While growing up, Trae remembers his family constantly moving. He and his five siblings changed schools each year as they tried to assimilate to their new surroundings. Adding to the uncertainty of this lifestyle, he recalls his parents were always arguing. When his parents separated, the stress of Trae’s home life weighed heavily on his relationships.
Trae was in constant conflict with his mother, when one day she told him to leave. Trae said, “I remember that vividly.” He made an attempt to go back home the next day and she seemed concerned about where he had slept. He said, “After that, I’d get kicked out all the time. Other than that first night, she wouldn’t even ask about where I had stayed.”
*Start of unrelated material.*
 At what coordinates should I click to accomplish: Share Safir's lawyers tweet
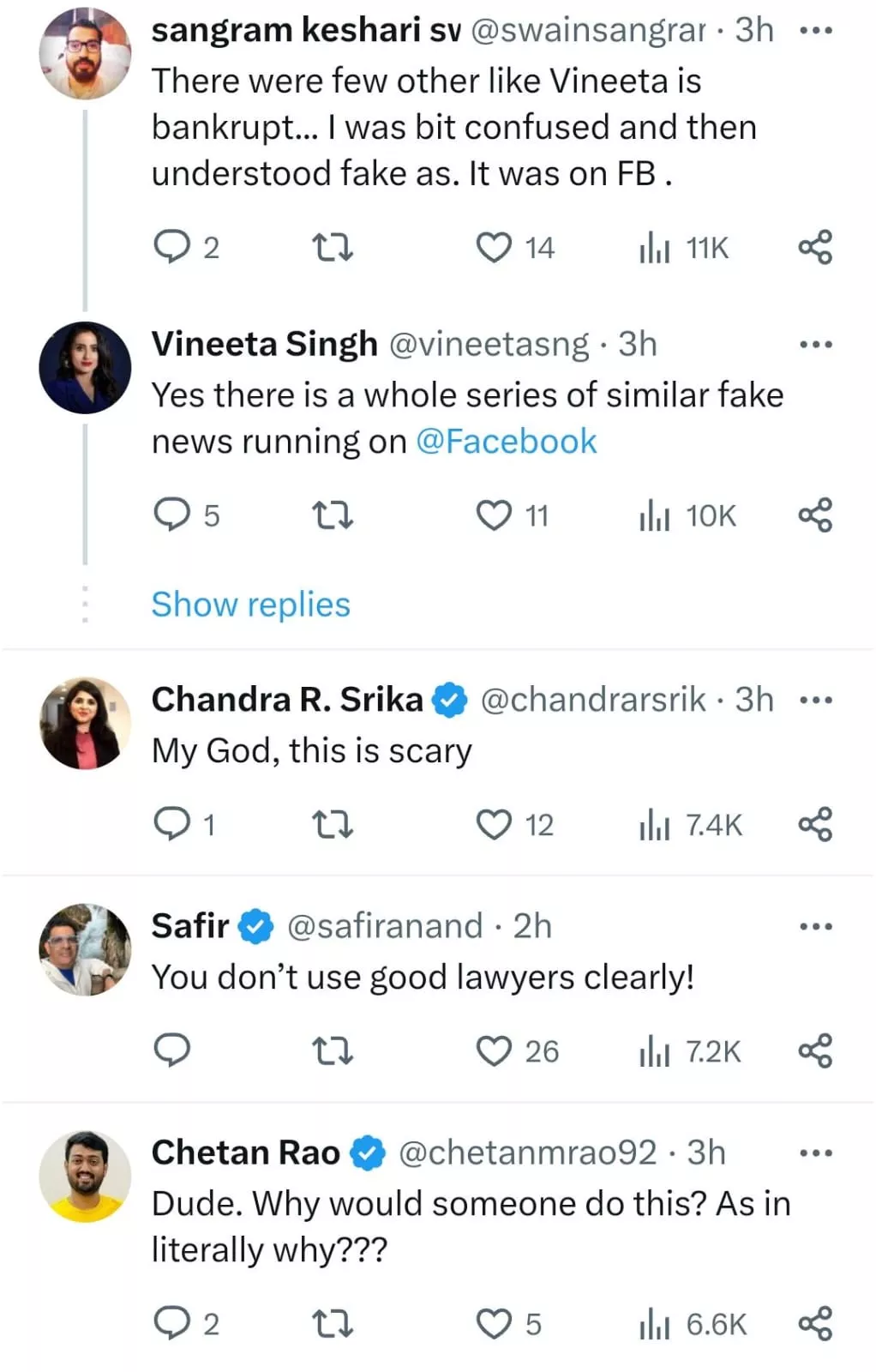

Unfortunately, Trae’s experience isn’t rare. According to Wilder Research, many youth report family conflict and being told to leave as the main cause of their homelessness. 89% of homeless youth report adverse childhood experiences such as living with a substance abuser, witnessing abuse or having been victims of abuse or neglect.
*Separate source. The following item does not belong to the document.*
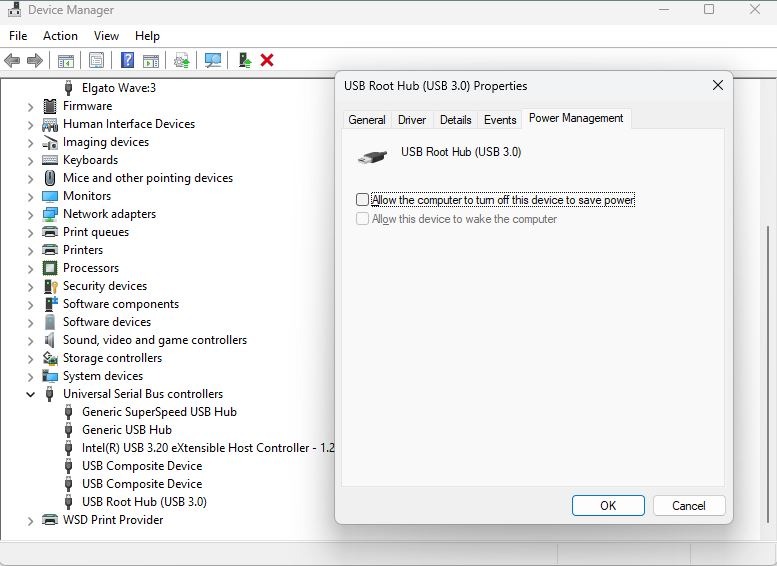
Task: Open the Action menu
Action: pos(60,36)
Trae became homeless at age 14. “After a certain point, going back home wasn’t an option. Anytime I’d go back, she’d kick me out,” he said. “I’d find other places to go, sleeping at friends’ homes, sleeping in cars.”
Trae and youth like him who are experiencing homelessness are less likely than adults to stay in shelters. Most often they stay temporarily with friends or in places not intended for habitation. Wilder Research reports on any given night, an estimated 6,000 Minnesota youth on their own experience homelessness.
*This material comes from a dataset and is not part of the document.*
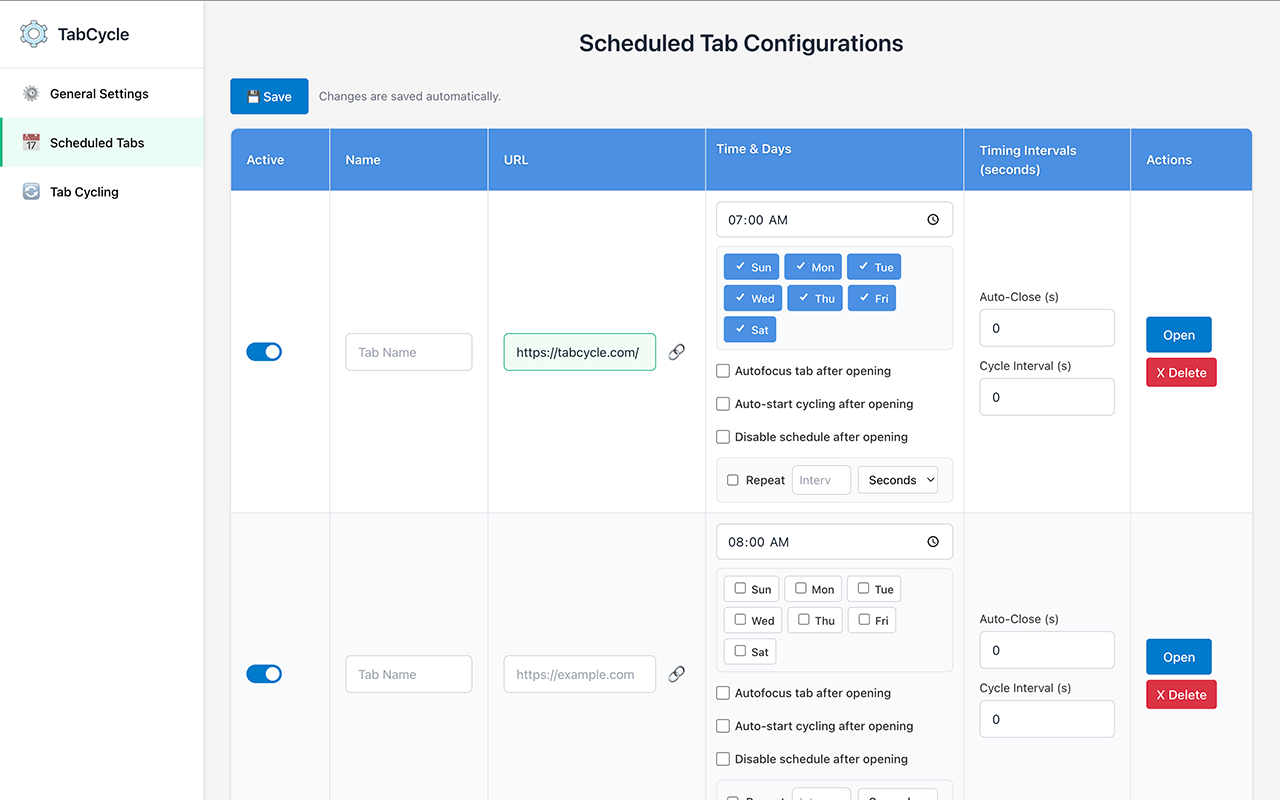Check the Repeat checkbox in first row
After three years of being homeless, Trae heard about Lutheran Social Service of Minnesota’s Rezek House, a unique two-year transitional living program for youth experiencing homelessness. Immediately Trae took action to get his own studio apartment at Rezek, but the effects of his recent trauma shown through. The idea of having a home made him nervous and he was terrified he may get kicked out. The staff at Rezek provided him with support he hadn’t known before, they eased his worries and helped him get his feet on the ground.
Knowing he had to start paying rent to live at Rezek, Trae got his first job packaging meat. This job was less than ideal, but he knew a job was necessary to reach his goals. Rezek residents pay one-third of their income as rent, which is put into a savings account. The residents receive that money back when they move out. Trae said, “That really helped to prepare me for the next steps.”
Since leaving Rezek, Trae has been living in the same apartment he rented more than two years ago. He has a community of positive and supportive friends whom he met while living at Rezek. He is happily working in a medical assembly position where he makes a wage that supports his life with three cars and his cat named Cat.
“I can honestly say I’m in the best time of my life right now,” said Trae. “I’m not struggling. I got somewhere I can lay my head. I don’t have to worry about sleeping outside, getting bit by mosquitos or freezing.”
Stability with his job, his apartment and his community of friends have all played a role in Trae reconnecting with his mother. When they get together now, they no longer argue. Trae said, “Living at Rezek was the most helpful thing that happened in my whole entire life, and that’s no exaggeration. Without Rezek, I wouldn’t be where I am now. That’s for certain.”